What you need to do =>
The reply should consist of every entry, repeated exactly.

____

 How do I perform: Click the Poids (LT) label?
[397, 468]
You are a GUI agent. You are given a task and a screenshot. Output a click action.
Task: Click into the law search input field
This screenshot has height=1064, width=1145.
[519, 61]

____

Solution to this task =>
 How do I perform: Click the Poids (LT) label?
[397, 468]
You are a GUI agent. You are given a task and a screenshot. Output a click action.
Task: Click into the law search input field
This screenshot has height=1064, width=1145.
[519, 61]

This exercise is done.